[start of Data supplied]

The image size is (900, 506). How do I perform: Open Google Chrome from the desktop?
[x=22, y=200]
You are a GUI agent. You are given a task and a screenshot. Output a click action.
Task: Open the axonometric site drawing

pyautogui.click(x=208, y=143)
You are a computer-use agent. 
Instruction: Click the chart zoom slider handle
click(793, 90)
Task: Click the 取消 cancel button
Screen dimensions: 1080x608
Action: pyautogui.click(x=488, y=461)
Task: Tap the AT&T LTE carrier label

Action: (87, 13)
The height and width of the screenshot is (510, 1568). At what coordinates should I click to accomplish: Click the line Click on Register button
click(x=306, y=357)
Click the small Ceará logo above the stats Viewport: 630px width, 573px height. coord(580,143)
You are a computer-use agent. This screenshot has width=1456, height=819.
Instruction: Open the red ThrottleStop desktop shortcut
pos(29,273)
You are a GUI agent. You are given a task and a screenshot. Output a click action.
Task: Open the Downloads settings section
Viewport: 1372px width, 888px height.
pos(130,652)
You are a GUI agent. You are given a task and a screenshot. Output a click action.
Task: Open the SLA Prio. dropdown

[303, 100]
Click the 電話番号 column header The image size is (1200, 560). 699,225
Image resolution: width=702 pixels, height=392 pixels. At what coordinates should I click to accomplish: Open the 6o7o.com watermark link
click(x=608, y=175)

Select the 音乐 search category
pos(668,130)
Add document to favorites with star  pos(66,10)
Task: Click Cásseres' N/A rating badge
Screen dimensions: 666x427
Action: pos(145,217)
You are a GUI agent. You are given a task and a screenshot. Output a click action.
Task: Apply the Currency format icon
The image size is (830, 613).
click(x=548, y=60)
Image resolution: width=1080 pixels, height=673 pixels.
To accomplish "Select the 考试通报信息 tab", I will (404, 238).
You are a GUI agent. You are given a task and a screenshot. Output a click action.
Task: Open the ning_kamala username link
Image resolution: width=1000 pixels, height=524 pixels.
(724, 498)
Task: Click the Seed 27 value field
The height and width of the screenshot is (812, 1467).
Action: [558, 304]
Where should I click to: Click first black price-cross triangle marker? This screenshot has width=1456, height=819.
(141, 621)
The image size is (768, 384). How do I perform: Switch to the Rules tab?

[end of Data supplied]

Work to do:
Please copy all of the rows above word for word, changing nothing.

Exercise answer:
The image size is (900, 506). How do I perform: Open Google Chrome from the desktop?
[x=22, y=200]
You are a GUI agent. You are given a task and a screenshot. Output a click action.
Task: Open the axonometric site drawing

pyautogui.click(x=208, y=143)
You are a computer-use agent. 
Instruction: Click the chart zoom slider handle
click(793, 90)
Task: Click the 取消 cancel button
Screen dimensions: 1080x608
Action: pyautogui.click(x=488, y=461)
Task: Tap the AT&T LTE carrier label

Action: (87, 13)
The height and width of the screenshot is (510, 1568). At what coordinates should I click to accomplish: Click the line Click on Register button
click(x=306, y=357)
Click the small Ceará logo above the stats Viewport: 630px width, 573px height. coord(580,143)
You are a computer-use agent. This screenshot has width=1456, height=819.
Instruction: Open the red ThrottleStop desktop shortcut
pos(29,273)
You are a GUI agent. You are given a task and a screenshot. Output a click action.
Task: Open the Downloads settings section
Viewport: 1372px width, 888px height.
pos(130,652)
You are a GUI agent. You are given a task and a screenshot. Output a click action.
Task: Open the SLA Prio. dropdown

[303, 100]
Click the 電話番号 column header The image size is (1200, 560). 699,225
Image resolution: width=702 pixels, height=392 pixels. At what coordinates should I click to accomplish: Open the 6o7o.com watermark link
click(x=608, y=175)

Select the 音乐 search category
pos(668,130)
Add document to favorites with star  pos(66,10)
Task: Click Cásseres' N/A rating badge
Screen dimensions: 666x427
Action: pos(145,217)
You are a GUI agent. You are given a task and a screenshot. Output a click action.
Task: Apply the Currency format icon
The image size is (830, 613).
click(x=548, y=60)
Image resolution: width=1080 pixels, height=673 pixels.
To accomplish "Select the 考试通报信息 tab", I will (404, 238).
You are a GUI agent. You are given a task and a screenshot. Output a click action.
Task: Open the ning_kamala username link
Image resolution: width=1000 pixels, height=524 pixels.
(724, 498)
Task: Click the Seed 27 value field
The height and width of the screenshot is (812, 1467).
Action: [558, 304]
Where should I click to: Click first black price-cross triangle marker? This screenshot has width=1456, height=819.
(141, 621)
The image size is (768, 384). How do I perform: Switch to the Rules tab?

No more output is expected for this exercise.